Durley Maya sees a 24-year-old mother with five children, who wants to be "cancelled" – local code for sterilisation by tubal ligation. Others are looking to be fitted with a contraceptive implant.
For that, they need to be taken onto the hospital ship.
She examines Caycedo's young patient, reassuring her: "Your baby is very small, but the heart is beating well," and inviting her back to the ship for a more detailed examination.
A blood test confirms Caycedo's diagnosis of anemia, and an ultrasound that it is indeed a boy. She is 31 weeks pregnant. The mother-to-be returns from the ship with a full supply of vitamins.
Her friend Karol González, who was also examined on board the San Raffaele, is three months pregnant. "I haven't seen a doctor yet because there's no clinic here and it's hard to pay for the fuel" that would allow her to go to Buenaventura.

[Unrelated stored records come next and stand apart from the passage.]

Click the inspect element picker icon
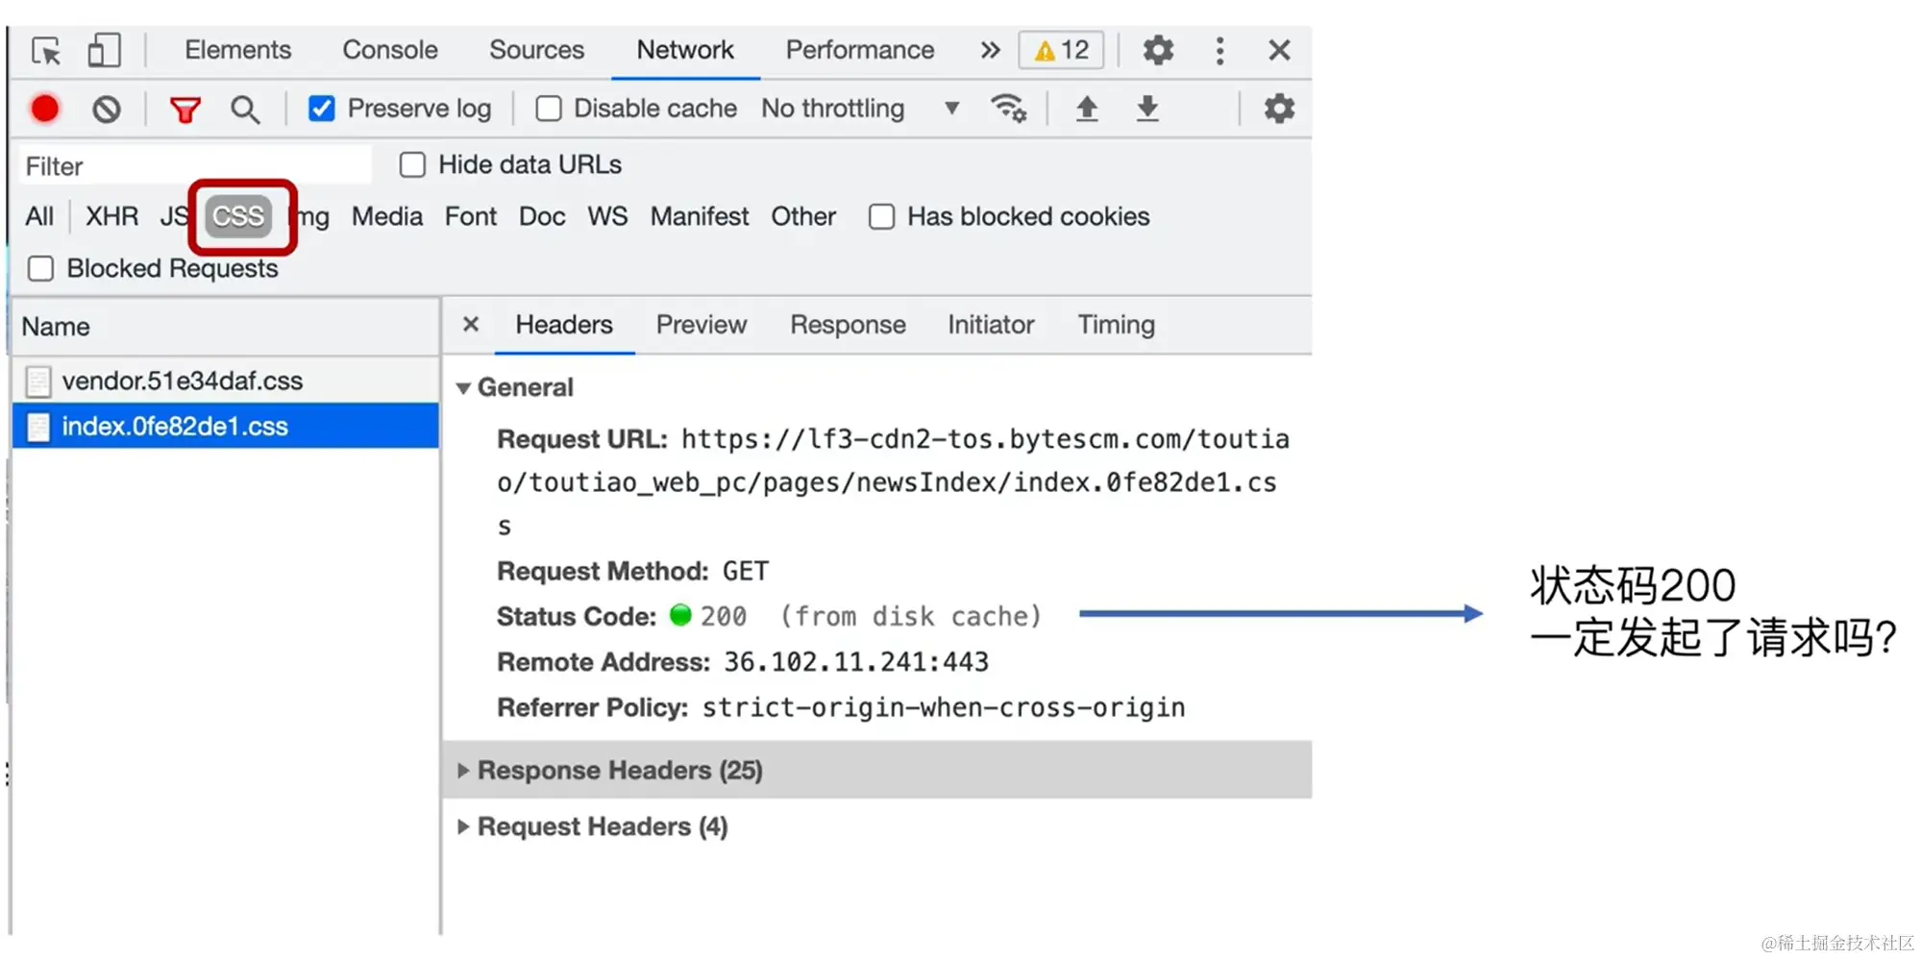1921x959 pixels. [46, 51]
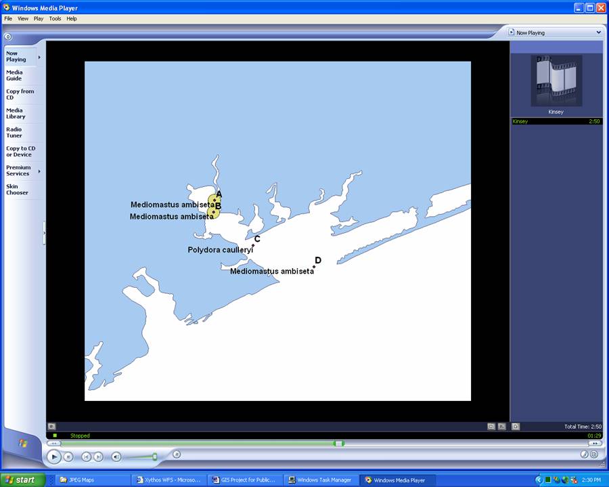Toggle the taskbar collapse handle
Image resolution: width=609 pixels, height=487 pixels.
pyautogui.click(x=45, y=232)
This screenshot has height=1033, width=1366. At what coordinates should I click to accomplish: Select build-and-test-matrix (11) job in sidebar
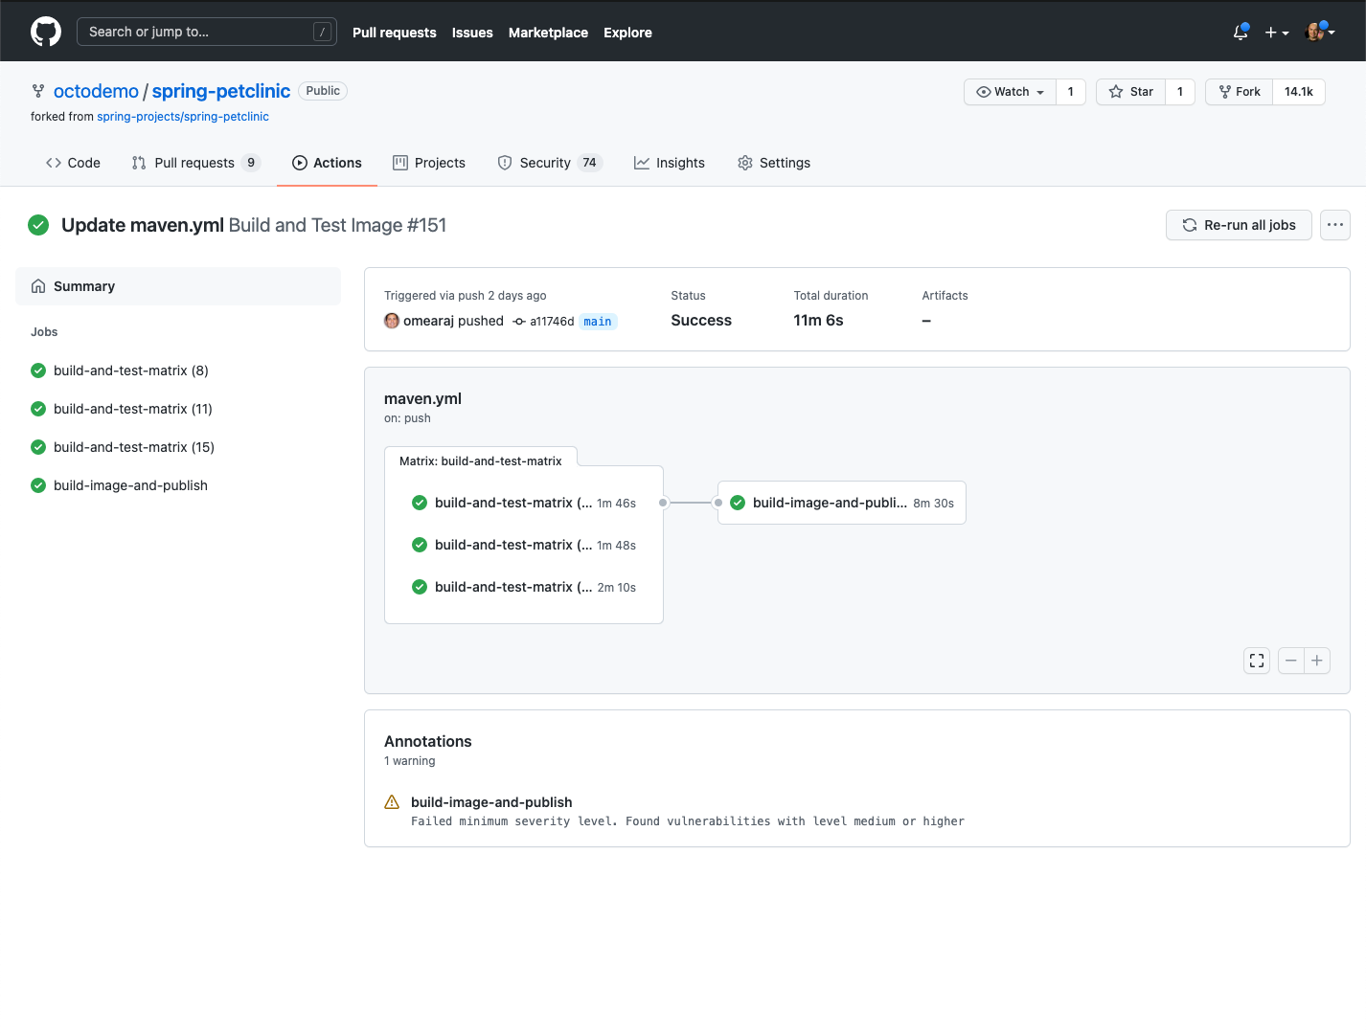click(x=132, y=409)

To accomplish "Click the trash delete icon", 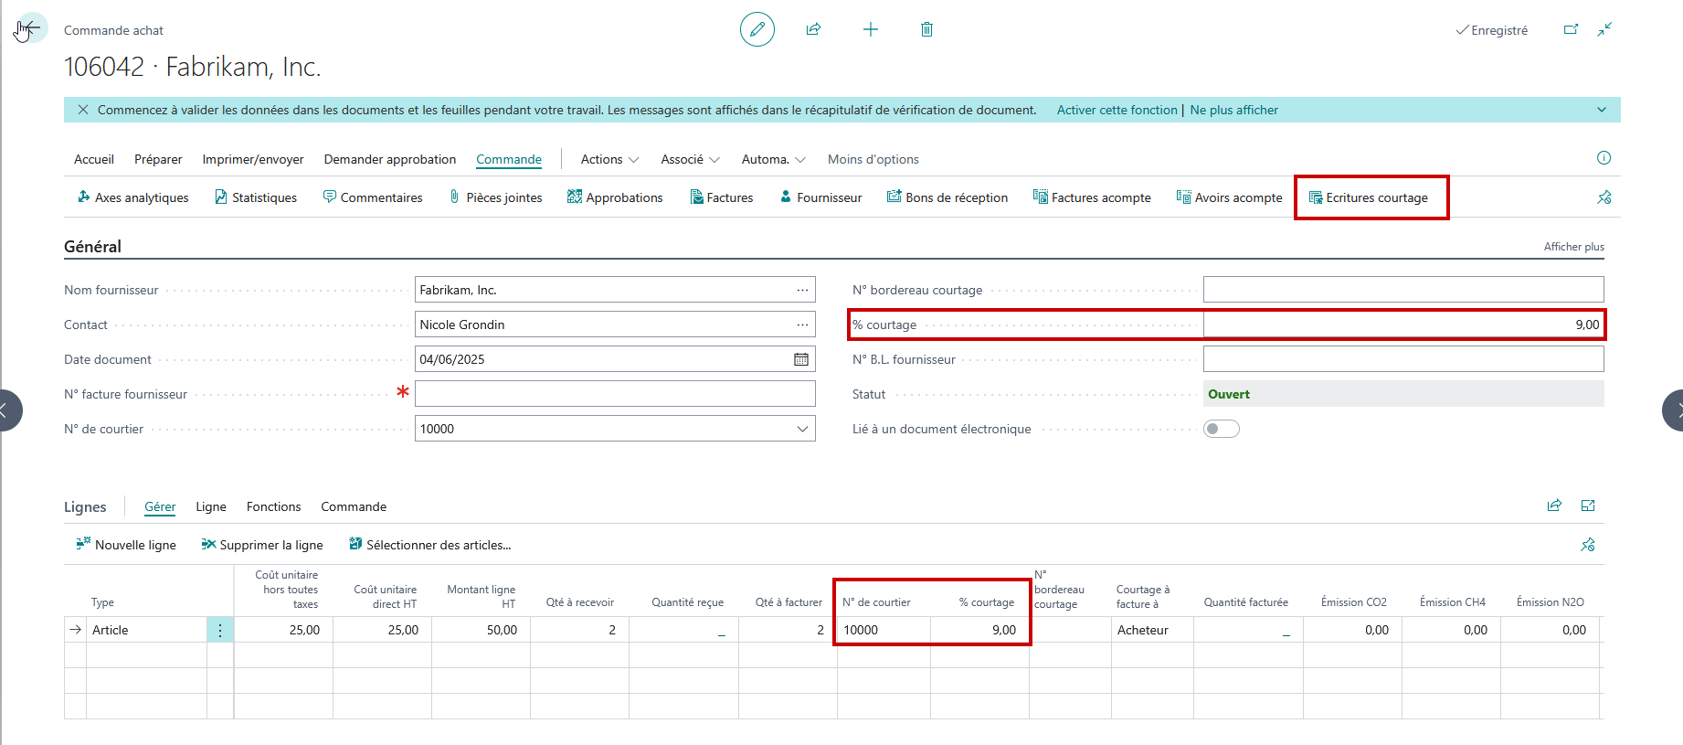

The 19-year-old will use Caycedo for the birth as there is no alternative. A round trip to Buenaventura's hospital by river costs more than the midwife's services. "I'm scared because it's my first baby and I'm afraid of losing my blood," said Karol.
For now, she is calmed by the wonders of technology, visibly moved to see her baby's tiny movements for the first time on the ultrasound screen.
By Florence Panoussian, AFP. Reporting from Isla Mono, Colombia.